Regular expression extracting number dimension - python

I'm using python regular expressions to extract dimensional information from a database. The entries in that column look like this:
23 cm
43 1/2 cm
20cm
15 cm x 30 cm
What I need from this is only the width of the entry (so for the entries with an 'x', only the first number), but as you can see the values are all over the place.
From what I understood in the documentation, you can access the groups in a match using their position, so I was thinking I could determine the type of the entry based on how many groups are returned and what is found at each index.
The expression I used so far is ^(\d{2})\s?(x\s?(\d{2}))?(\d+/\d+)?$, however it's not perfect and it returns a number of useless groups. Is there something more efficient and appropriate?
Edit: I need the number from every line. When there is only one number, it is implied that only the width was measured (including any fractional components such as line 2). When there are two numbers, the height was also measured, but I only need the width which is the first number (such as in the last line)

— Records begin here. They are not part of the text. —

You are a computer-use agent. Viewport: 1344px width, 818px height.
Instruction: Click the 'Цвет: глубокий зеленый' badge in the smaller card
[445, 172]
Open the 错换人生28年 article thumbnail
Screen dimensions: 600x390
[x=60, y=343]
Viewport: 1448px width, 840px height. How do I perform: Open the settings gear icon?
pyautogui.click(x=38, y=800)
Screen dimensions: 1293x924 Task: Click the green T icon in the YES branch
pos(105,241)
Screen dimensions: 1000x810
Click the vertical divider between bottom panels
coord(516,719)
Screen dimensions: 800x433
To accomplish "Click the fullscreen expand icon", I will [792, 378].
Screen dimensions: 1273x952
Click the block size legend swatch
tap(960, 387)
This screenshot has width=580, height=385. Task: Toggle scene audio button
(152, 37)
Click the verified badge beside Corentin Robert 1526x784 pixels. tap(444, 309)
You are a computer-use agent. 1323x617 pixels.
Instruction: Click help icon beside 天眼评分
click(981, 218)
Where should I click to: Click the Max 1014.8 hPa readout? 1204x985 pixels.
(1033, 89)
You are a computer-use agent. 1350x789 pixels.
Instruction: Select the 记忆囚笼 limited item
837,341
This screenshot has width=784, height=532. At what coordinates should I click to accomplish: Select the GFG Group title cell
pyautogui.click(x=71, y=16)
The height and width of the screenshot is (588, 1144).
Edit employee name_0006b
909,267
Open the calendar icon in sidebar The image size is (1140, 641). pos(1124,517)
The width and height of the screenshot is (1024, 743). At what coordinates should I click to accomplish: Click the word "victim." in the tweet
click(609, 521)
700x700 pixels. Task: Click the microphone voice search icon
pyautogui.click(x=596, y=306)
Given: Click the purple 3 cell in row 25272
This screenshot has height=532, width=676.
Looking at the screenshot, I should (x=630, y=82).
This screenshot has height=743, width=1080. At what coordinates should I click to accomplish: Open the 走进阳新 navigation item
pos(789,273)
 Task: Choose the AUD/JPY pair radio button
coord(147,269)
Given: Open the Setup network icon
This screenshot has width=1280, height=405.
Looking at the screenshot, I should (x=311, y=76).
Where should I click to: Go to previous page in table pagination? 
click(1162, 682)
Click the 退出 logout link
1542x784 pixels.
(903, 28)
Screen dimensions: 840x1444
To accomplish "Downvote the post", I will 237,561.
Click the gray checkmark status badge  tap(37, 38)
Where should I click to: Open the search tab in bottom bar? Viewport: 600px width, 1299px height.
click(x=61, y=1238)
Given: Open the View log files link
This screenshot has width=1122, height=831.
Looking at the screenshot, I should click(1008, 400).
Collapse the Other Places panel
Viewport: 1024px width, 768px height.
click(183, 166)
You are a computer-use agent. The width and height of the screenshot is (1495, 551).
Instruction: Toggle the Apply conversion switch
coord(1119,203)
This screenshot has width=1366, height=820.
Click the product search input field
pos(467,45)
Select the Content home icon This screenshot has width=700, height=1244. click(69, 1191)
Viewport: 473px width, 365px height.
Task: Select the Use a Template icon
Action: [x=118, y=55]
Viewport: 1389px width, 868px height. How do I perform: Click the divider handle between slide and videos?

try regex below, it will capture 1st digits and optional fractional come after it before the 1st 'cm'
import re
regex = re.compile('(\d+.*?)\s?cm') # this will works for all your example data
# or
# this asserted whatever come after the 1st digit group must be fractional number only
regex = re.compile('(\d+(?:\s+\d+\/\d+)?)\s?cm')
>>> regex.match('23 cm').group(1)
>>> '23'
>>> regex.match('43 1/2 cm').group(1)
>>> '43 1/2'
>>> regex.match('20cm').group(1)
>>> '20'
>>> regex.match('15 cm x 30 cm').group(1)
>>> '15'
regex101 demo

This regex should work (Live Demo)
^(\d+)(?:\s*cm\s+[xX])
Explanation
^(\d+) - capture at least one digit at the beginning of the line
(?: - start non-capturing group
\s* - followed by at least zero whitespace characters
cm - followed by a literal c and m
\s+ - followed by at least one whitespace character
[xX] - followed by a literal x or X
) - end non-capturing group
You shouldn't need to bother matching the rest of the line.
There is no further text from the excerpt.